In ihrer jährlich erscheinenden, viel beachteten Studie "Estado de La Nacion" ("Lage der Nation") weisen die Wissenschaftler darauf hin, dass Costa Rica zwar zwischen 1940 und 1975 große wirtschaftliche und soziale Fortschritte gemacht, seit den 80er Jahren aber deutlich an Entwicklungsdynamik eingebüßt habe. Das Bildungssystem und die Infrastruktur des Landes müssten verbessert, die staatliche Strom- und Telefongesellschaft ICE modernisiert werden. Die Armutsrate von 20 Prozent sei zwar niedriger als im Durchschnitt Mittelamerikas (60 Prozent), aber immer noch zu hoch.
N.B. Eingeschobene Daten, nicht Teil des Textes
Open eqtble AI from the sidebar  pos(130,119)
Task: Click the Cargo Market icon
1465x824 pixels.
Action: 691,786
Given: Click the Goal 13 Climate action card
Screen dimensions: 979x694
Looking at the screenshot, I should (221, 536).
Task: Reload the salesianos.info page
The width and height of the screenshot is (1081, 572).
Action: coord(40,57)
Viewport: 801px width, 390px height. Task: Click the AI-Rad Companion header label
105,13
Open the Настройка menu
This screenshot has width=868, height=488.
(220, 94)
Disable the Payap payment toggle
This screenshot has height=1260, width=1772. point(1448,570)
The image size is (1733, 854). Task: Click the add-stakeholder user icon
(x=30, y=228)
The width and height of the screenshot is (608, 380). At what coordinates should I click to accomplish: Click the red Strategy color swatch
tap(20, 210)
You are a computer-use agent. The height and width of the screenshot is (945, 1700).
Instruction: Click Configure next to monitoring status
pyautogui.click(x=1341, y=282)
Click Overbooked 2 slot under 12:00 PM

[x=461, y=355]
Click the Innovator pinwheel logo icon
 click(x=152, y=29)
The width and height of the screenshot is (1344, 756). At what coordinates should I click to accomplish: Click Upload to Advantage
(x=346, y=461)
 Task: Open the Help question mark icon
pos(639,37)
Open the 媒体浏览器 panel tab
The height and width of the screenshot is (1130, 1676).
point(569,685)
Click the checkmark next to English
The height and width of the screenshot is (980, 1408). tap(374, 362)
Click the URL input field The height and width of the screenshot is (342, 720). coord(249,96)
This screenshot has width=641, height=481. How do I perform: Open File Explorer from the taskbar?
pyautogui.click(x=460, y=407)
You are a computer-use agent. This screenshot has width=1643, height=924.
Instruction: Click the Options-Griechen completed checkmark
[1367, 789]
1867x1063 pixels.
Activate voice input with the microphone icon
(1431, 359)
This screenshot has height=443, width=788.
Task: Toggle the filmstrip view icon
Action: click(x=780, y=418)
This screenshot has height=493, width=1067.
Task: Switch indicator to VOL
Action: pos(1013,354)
Oppositionskandidat Araya hat versprochen, die Schulpflicht, die bisher nur für die sechs Jahre Grundschule gilt, auf die Sekundarschule, also bis zum 11. Schuljahr, auszuweiten. Um den Ausbau von Schulen und Hochschulen, Fernstraßen und Brücken bezahlen zu können, will Araya dafür sorgen, dass alle Steuerpflichtigen auch Steuern bezahlen. Jüngste Neuberechnungen haben nämlich ergeben, dass die Steuerquote, also der Anteil der Steuern am Bruttoinlandsprodukt (BIP), in Costa Rica bei nur 13 Prozent liegt. Privatisierungen lehnt der Sozialdemokrat Araya ab. "In einem kleinen Land gibt es natürliche Monopole wie Stromversorgung und Fernmeldewesen", so Kandidat Araya.